This isn't a contract, but looks more like a bid sheet to me (and frankly not a very good one at that).

You contract should describe in exacting detail what you will do, when you will do it, and what happens if you fail to do so. What your liability is, and what your customer is indemnifying you against.

Here is a free-bee for you, I also provide a car brushing service for some clients. So our contract for car brushing reads in part: "The Owner is solely and entirely responsible for ensuring the safety of the Vehicle prior to the Vehicle being driven. The Company has communicated to the Owner that additional snow and ice will accumulate on the Vehicle between the Company's completion of Snow Brushing Services and the time the Vehicle is operated. It shall be the Owner's sole and complete responsibility to clear the Vehicle of any snow and ice having accumulated since the Company completed Snow Brushing Services, and snow and ice that the Company failed to remove during Snow Brushing Services prior to the Vehicle being driven."

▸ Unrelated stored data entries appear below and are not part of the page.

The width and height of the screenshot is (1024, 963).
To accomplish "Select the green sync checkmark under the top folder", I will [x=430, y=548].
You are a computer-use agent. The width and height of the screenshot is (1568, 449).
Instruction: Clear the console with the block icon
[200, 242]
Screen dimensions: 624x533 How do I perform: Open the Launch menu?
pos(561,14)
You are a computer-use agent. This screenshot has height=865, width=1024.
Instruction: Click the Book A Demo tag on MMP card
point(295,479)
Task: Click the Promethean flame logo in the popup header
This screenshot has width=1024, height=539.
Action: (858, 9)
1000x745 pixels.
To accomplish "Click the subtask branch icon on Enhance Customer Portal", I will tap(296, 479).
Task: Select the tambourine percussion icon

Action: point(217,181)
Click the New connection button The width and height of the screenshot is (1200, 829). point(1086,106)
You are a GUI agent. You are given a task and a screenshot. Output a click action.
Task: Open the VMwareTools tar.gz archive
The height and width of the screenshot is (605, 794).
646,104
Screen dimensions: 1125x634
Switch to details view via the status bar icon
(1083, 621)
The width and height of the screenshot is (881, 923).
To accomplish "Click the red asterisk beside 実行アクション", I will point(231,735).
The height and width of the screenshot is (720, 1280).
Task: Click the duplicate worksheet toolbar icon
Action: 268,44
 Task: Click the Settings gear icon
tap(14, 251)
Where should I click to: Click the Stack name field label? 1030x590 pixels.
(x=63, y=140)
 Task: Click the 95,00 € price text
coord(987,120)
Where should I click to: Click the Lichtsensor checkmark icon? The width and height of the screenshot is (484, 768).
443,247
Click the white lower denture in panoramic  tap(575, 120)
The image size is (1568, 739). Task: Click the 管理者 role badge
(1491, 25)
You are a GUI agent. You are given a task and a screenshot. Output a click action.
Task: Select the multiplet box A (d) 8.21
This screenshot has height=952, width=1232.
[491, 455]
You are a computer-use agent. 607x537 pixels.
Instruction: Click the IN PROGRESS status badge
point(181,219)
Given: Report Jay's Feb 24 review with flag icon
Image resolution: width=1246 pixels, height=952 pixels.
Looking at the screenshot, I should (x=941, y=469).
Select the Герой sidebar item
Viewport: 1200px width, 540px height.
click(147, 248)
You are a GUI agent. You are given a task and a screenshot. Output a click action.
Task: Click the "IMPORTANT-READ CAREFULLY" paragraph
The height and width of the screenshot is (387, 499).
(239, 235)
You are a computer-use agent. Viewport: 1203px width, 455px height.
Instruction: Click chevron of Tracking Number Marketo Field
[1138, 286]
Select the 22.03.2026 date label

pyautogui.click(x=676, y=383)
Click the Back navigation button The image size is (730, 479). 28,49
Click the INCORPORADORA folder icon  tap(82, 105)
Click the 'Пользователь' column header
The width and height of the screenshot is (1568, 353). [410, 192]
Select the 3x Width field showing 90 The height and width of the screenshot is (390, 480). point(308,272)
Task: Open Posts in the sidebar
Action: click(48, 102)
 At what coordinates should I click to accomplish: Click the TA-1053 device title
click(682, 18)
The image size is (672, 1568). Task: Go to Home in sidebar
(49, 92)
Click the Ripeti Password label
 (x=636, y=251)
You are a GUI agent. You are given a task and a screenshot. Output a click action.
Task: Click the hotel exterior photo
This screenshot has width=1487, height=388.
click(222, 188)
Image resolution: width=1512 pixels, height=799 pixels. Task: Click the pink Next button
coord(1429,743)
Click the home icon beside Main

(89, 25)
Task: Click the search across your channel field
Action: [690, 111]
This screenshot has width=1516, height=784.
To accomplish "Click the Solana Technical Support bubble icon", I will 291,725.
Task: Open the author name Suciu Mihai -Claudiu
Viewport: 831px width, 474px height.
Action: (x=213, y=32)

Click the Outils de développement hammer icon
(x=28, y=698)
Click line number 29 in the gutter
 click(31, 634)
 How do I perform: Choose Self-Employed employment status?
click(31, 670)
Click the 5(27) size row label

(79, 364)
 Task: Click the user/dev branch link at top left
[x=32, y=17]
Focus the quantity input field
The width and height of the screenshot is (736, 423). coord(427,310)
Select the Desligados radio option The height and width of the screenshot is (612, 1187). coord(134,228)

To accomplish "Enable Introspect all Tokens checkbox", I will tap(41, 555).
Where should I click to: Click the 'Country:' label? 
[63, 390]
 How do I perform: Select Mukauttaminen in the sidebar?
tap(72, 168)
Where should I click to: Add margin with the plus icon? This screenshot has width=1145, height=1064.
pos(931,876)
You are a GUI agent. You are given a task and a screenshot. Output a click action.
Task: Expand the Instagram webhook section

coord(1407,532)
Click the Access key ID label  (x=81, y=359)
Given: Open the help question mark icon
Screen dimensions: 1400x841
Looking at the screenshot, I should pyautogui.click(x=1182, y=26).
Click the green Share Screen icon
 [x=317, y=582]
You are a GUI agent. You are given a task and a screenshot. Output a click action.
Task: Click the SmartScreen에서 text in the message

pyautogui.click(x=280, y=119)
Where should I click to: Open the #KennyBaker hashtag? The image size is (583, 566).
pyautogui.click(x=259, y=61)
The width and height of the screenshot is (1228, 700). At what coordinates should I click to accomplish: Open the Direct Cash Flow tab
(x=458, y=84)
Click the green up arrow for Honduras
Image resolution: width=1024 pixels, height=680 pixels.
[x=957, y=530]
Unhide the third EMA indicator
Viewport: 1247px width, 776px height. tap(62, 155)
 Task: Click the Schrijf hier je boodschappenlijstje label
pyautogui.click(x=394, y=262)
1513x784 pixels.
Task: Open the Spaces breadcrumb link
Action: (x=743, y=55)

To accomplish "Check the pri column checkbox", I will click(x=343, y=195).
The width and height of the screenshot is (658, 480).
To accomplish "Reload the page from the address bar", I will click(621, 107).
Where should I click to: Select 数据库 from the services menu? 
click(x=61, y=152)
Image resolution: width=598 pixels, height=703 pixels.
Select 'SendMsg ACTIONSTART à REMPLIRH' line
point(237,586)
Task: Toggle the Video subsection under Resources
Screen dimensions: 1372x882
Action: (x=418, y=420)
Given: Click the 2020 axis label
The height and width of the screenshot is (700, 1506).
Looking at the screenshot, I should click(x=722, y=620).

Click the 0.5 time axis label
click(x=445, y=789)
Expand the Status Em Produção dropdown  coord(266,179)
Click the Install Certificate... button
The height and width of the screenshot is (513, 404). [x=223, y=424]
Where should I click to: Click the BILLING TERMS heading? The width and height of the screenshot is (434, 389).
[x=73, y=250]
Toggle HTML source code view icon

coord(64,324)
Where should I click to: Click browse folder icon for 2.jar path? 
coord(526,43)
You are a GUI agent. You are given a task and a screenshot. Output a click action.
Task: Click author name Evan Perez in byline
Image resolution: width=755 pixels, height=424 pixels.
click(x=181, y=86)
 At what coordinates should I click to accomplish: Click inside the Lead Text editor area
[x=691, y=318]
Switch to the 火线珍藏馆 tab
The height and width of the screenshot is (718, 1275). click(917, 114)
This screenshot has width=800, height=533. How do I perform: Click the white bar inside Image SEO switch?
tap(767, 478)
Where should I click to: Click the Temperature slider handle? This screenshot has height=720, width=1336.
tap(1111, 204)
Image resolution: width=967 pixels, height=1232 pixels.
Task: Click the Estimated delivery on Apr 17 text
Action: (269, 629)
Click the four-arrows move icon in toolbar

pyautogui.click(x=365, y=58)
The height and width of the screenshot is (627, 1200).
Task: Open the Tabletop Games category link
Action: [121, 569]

A good way to go about writing your contract is to think of every question, stupid or not, that a potential customer has asked you, and include the answer in your contract.


----------



## peterng (Apr 13, 2006)

I just skimmed it but I'd say add a diagram if you are going to get out of the truck and provide hand services. I can't tell you how many ppl came up with the old 'oh ya I forgot to ask you about this area out back' after they signed. 

Ditto on do not touch their car. Do not lean on their fence or touch anything of theirs while you are there, as a rule.

you definately need different rates for different size driveways. and based on grades, south/north facing/windy, uptown/downtown, gravel, arsholes, snow storage capacity, how many cars are parked in the driveway usually, retiree/7am departure, I could go on and on. I don't mean different rates for all those things, but they are all considerations when determining the rate. rates are indeed site specific on much more than area.
Pete


----------



## plowman4life (Jan 16, 2008)

* Disclaimer
MCM Pool Service will not plow within 3 feet from any parked vehicles, equipment, or any obstructions. We are also not
liable for damage to vehicles, lawn, or property due to snow clearing. Please attempt to remove obstructions prior to our
arrival. MCM Pool Service will not be liable for damage to pavement or any other surfaces contracted for snow removal.
MCM Pool Service assumes no responsibility for slip and fall accidents or vehicular accidents as a result of slippery
conditions. This is the case even when de-icing agents have been applied.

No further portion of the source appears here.